Anglo is to spend less

Madoda Milazi

Madoda Milazi

Current depressed economic conditions continued to take their toll on South Africa's mining industry, forcing Anglo American this week to cut its planned spending for next year by half.

Anglo American yesterday said it had reduced its capital expenditure by more than 50percent to $4,5billion (R45billion) from about $9billion (R90billion), and would only prioritise projects where they expected relative profits.

Cynthia Carroll, chief executive of Anglo American, said: "We have taken decisive action as a result of the fast changing economic climate and have undertaken a thorough re-evaluation of our stay-in-business and development requirements. We have made significant adjustments to prioritise the expenditure in those areas where we expect relative outperformance in the near term while maintaining a high degree of flexibility for our future growth."

She said with its robust balance sheet and high quality asset portfolio, Anglo American was well positioned to weather the current weak economic conditions and to continue to prosper.

The fall in commodity prices and demand has left the mining industry vulnerable to cost pressures, and some mines have begun reviewing their expansion plans.

Various mining houses have been taking different measures in responding to the current economic turmoil.

This year we first saw Xstrata moving away from their bid for Lonmin, then the world's biggest mining house BHP Billiton followed by abandoning the largest mining deal when they withdrew their bid for Rio Tinto.

Makwe Masilela, analyst at Nehawu Securities, said: "It all boils down to unfavourable current economic conditions. As a result it's not surprising to see Anglo American reducing its capital expenditure.

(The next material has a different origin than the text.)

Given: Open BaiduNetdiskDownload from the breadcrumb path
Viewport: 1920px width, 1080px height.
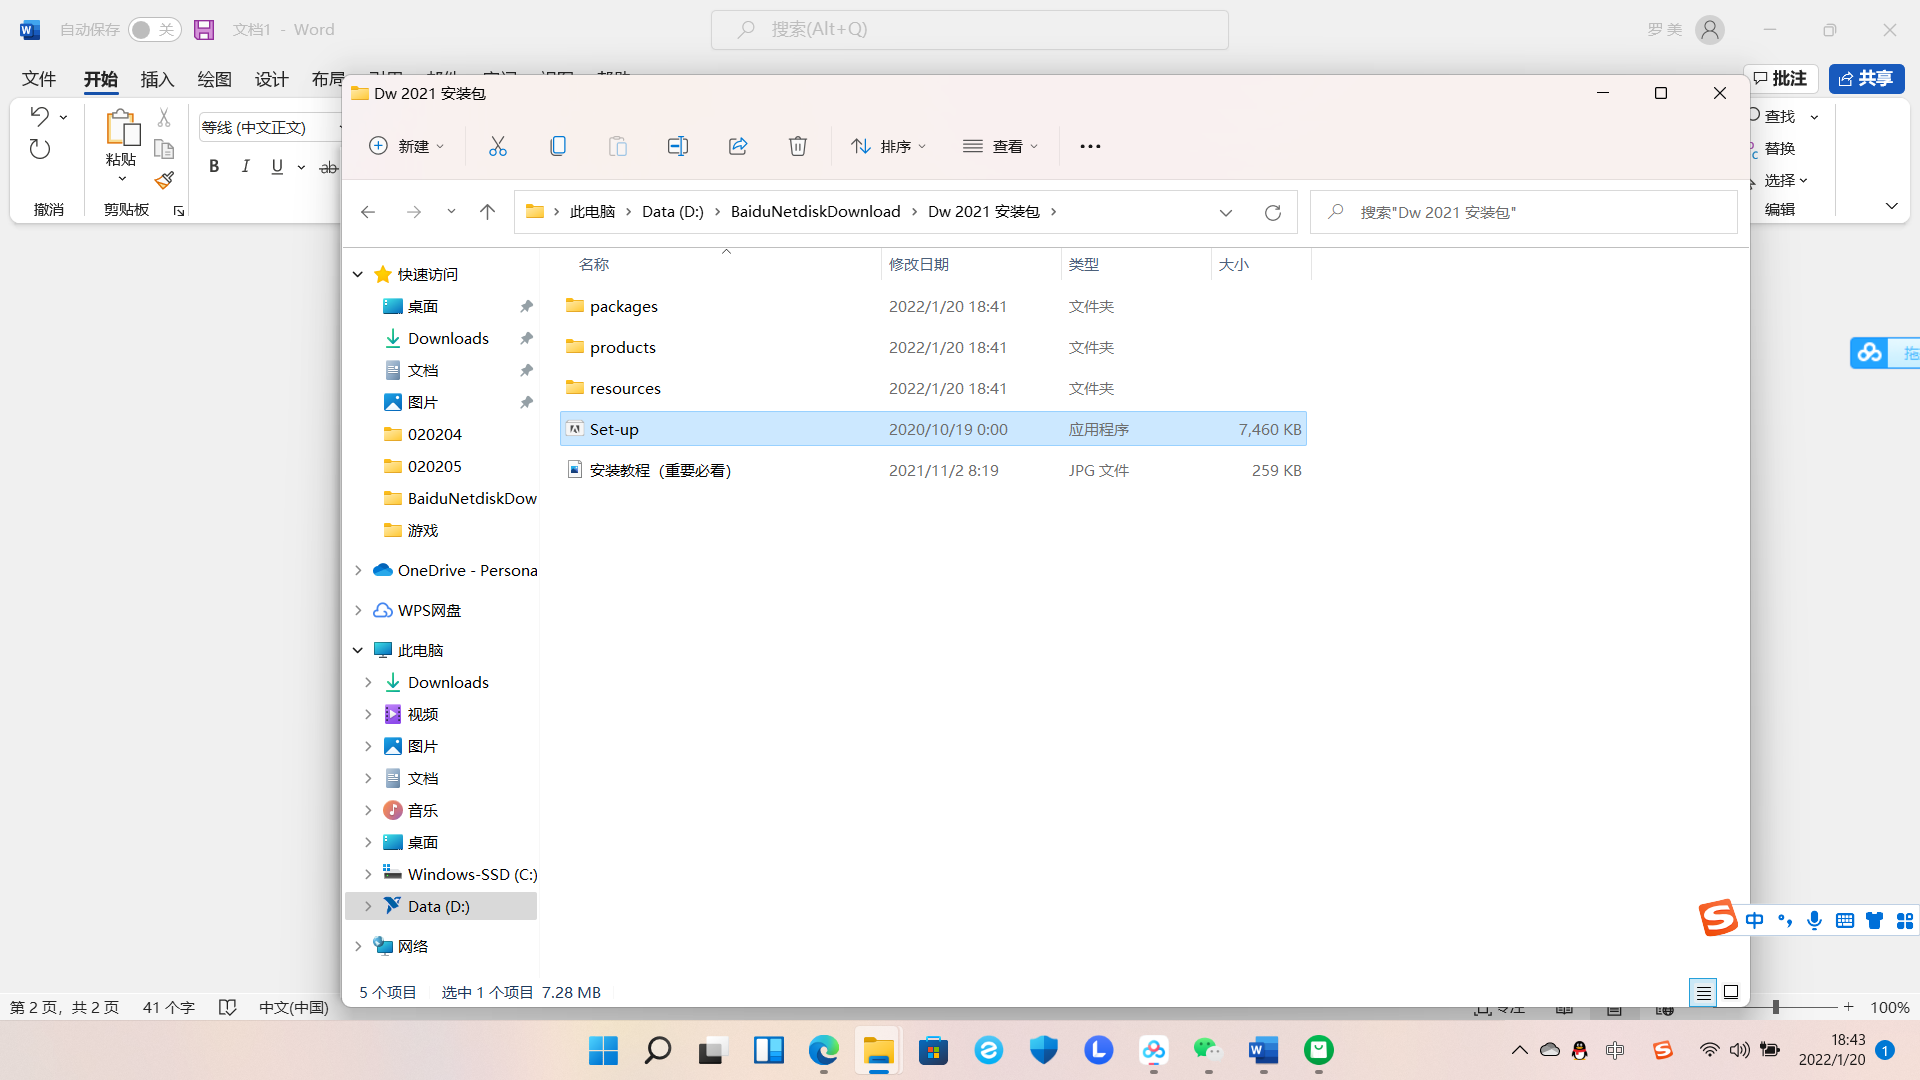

"It only makes business sense to grow your capex (capital expenditure) when there's demand for your products and the current economic turmoil drastically reduced the demand for commodities."

At the early stages of the current crisis many economic experts hoped that the developing economies would carry the candle, especially the likes of China.

But China's economic growth has slowed down to single digit figures, and everybody is waking up to the fact that earlier hopes were just hopes.